Le critiche? La prima è alla grafica: qualitativamente è moooolto più raffinata di quella del primo episodio, ma comunque smorza l’outrunnosità del tutto, con una scelta stilistica che la pone in quella strana retro-categoria “gioco Amiga inglese che cerca di catturare l’arte nipponica, ma alla fine si vede che non è veramente giappo”. Soprattutto la palette appare un po’ spenta, con diversi panorami che fanno più Raccordo Anulare o Tangenziale Carugate Est che non “la strada lungo cui vorrei scappare a 294 km/h”: lo spettro di Out Run Europa si aggira per l'iOS - e se non sapete di cosa stiamo parlando, tanto meglio. De gustibus, eh. L’esecuzione è valida: è l’intenzione artistica che non trova il mio pieno plauso.

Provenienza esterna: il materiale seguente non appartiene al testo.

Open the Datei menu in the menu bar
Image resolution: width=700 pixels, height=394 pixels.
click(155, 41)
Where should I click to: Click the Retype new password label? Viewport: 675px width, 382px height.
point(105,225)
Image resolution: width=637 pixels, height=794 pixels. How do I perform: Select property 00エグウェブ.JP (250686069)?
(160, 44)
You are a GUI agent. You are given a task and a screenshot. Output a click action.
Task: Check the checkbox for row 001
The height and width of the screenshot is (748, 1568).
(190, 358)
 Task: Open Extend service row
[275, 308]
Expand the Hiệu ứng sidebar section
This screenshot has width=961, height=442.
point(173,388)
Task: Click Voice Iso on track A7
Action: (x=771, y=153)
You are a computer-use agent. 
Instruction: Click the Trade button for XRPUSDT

Se poi la presentazione complessiva è soddisfacentemente pulita e ricca di cosucce carine (tre personaggi con resistenza e handling differenti, tre livelli di difficoltà, GameCenter con obiettivi e classifiche) è anche vero che si poteva incrementare un pochino la longevità riorganizzando il materiale già presente in altre modalità di gioco: time attack su singoli livelli, una maratona con tutte le tredici piste di fila... Che poi è curioso che la struttura a bivi tipo Triangolo di Tartaglia sia troncata proprio alla fine (erano quindici, le piste di Out Run). Vabbe’, se mia nonna aveva le rotelle a bracci idraulici era un cabinato di Out Run, però, quindi mi fermo qui. Voi non fermatevi qui, però – escapate dalla crisi con questo piccolo grande racer arcade che fa bene al retro-cuore.